What you give back should match the entries below character for character.

[Items from a data source]
......
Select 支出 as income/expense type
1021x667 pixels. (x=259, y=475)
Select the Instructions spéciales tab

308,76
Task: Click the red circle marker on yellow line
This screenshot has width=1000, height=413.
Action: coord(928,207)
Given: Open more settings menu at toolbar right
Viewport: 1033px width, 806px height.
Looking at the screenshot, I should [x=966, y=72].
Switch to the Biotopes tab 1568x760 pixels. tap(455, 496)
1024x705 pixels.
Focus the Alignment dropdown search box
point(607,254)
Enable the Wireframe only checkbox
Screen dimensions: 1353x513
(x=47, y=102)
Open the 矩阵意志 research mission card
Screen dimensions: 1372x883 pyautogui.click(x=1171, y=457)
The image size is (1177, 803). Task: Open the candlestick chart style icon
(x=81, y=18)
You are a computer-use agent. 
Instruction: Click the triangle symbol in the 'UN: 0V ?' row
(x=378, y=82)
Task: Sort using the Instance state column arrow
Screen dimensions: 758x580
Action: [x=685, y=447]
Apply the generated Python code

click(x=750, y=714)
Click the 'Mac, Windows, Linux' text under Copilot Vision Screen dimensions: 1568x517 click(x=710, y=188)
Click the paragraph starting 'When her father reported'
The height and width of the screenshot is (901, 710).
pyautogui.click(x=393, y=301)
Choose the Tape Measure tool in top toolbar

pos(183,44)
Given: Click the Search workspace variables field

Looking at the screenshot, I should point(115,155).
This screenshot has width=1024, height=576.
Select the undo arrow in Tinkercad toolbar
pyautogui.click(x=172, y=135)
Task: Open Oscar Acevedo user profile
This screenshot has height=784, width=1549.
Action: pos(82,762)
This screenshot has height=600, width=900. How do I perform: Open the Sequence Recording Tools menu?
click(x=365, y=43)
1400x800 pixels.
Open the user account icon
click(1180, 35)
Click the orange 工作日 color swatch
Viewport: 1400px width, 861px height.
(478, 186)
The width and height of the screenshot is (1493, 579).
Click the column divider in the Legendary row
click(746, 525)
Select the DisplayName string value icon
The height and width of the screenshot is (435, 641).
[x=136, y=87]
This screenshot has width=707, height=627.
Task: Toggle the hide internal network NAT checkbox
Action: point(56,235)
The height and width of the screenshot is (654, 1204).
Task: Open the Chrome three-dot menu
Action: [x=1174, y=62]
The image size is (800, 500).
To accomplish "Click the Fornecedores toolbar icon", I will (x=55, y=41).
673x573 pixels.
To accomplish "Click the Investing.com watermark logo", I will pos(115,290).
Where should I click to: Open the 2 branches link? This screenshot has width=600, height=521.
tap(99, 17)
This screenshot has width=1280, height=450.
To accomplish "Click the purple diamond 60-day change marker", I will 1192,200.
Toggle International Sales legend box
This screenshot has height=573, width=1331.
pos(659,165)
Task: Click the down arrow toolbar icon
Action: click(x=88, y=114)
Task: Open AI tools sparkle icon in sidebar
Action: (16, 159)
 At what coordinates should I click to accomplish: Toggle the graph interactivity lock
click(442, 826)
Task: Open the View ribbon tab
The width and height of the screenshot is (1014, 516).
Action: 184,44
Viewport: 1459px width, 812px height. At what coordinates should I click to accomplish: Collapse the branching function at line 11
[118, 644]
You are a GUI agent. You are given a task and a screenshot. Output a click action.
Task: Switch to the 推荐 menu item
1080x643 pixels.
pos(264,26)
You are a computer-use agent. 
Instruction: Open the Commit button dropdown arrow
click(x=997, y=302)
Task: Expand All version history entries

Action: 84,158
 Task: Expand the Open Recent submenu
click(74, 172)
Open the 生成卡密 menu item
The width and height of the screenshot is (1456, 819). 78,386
......
*ANSWER FOR THIS EXERCISE*
Select 支出 as income/expense type
1021x667 pixels. (x=259, y=475)
Select the Instructions spéciales tab

308,76
Task: Click the red circle marker on yellow line
This screenshot has width=1000, height=413.
Action: coord(928,207)
Given: Open more settings menu at toolbar right
Viewport: 1033px width, 806px height.
Looking at the screenshot, I should [x=966, y=72].
Switch to the Biotopes tab 1568x760 pixels. tap(455, 496)
1024x705 pixels.
Focus the Alignment dropdown search box
point(607,254)
Enable the Wireframe only checkbox
Screen dimensions: 1353x513
(x=47, y=102)
Open the 矩阵意志 research mission card
Screen dimensions: 1372x883 pyautogui.click(x=1171, y=457)
The image size is (1177, 803). Task: Open the candlestick chart style icon
(x=81, y=18)
You are a computer-use agent. 
Instruction: Click the triangle symbol in the 'UN: 0V ?' row
(x=378, y=82)
Task: Sort using the Instance state column arrow
Screen dimensions: 758x580
Action: [x=685, y=447]
Apply the generated Python code

click(x=750, y=714)
Click the 'Mac, Windows, Linux' text under Copilot Vision Screen dimensions: 1568x517 click(x=710, y=188)
Click the paragraph starting 'When her father reported'
The height and width of the screenshot is (901, 710).
pyautogui.click(x=393, y=301)
Choose the Tape Measure tool in top toolbar

pos(183,44)
Given: Click the Search workspace variables field

Looking at the screenshot, I should point(115,155).
This screenshot has width=1024, height=576.
Select the undo arrow in Tinkercad toolbar
pyautogui.click(x=172, y=135)
Task: Open Oscar Acevedo user profile
This screenshot has height=784, width=1549.
Action: pos(82,762)
This screenshot has height=600, width=900. How do I perform: Open the Sequence Recording Tools menu?
click(x=365, y=43)
1400x800 pixels.
Open the user account icon
click(1180, 35)
Click the orange 工作日 color swatch
Viewport: 1400px width, 861px height.
(478, 186)
The width and height of the screenshot is (1493, 579).
Click the column divider in the Legendary row
click(746, 525)
Select the DisplayName string value icon
The height and width of the screenshot is (435, 641).
[x=136, y=87]
This screenshot has width=707, height=627.
Task: Toggle the hide internal network NAT checkbox
Action: point(56,235)
The height and width of the screenshot is (654, 1204).
Task: Open the Chrome three-dot menu
Action: [x=1174, y=62]
The image size is (800, 500).
To accomplish "Click the Fornecedores toolbar icon", I will (x=55, y=41).
673x573 pixels.
To accomplish "Click the Investing.com watermark logo", I will pos(115,290).
Where should I click to: Open the 2 branches link? This screenshot has width=600, height=521.
tap(99, 17)
This screenshot has width=1280, height=450.
To accomplish "Click the purple diamond 60-day change marker", I will 1192,200.
Toggle International Sales legend box
This screenshot has height=573, width=1331.
pos(659,165)
Task: Click the down arrow toolbar icon
Action: click(x=88, y=114)
Task: Open AI tools sparkle icon in sidebar
Action: (16, 159)
 At what coordinates should I click to accomplish: Toggle the graph interactivity lock
click(442, 826)
Task: Open the View ribbon tab
The width and height of the screenshot is (1014, 516).
Action: 184,44
Viewport: 1459px width, 812px height. At what coordinates should I click to accomplish: Collapse the branching function at line 11
[118, 644]
You are a GUI agent. You are given a task and a screenshot. Output a click action.
Task: Switch to the 推荐 menu item
1080x643 pixels.
pos(264,26)
You are a computer-use agent. 
Instruction: Open the Commit button dropdown arrow
click(x=997, y=302)
Task: Expand All version history entries

Action: 84,158
 Task: Expand the Open Recent submenu
click(74, 172)
Open the 生成卡密 menu item
The width and height of the screenshot is (1456, 819). 78,386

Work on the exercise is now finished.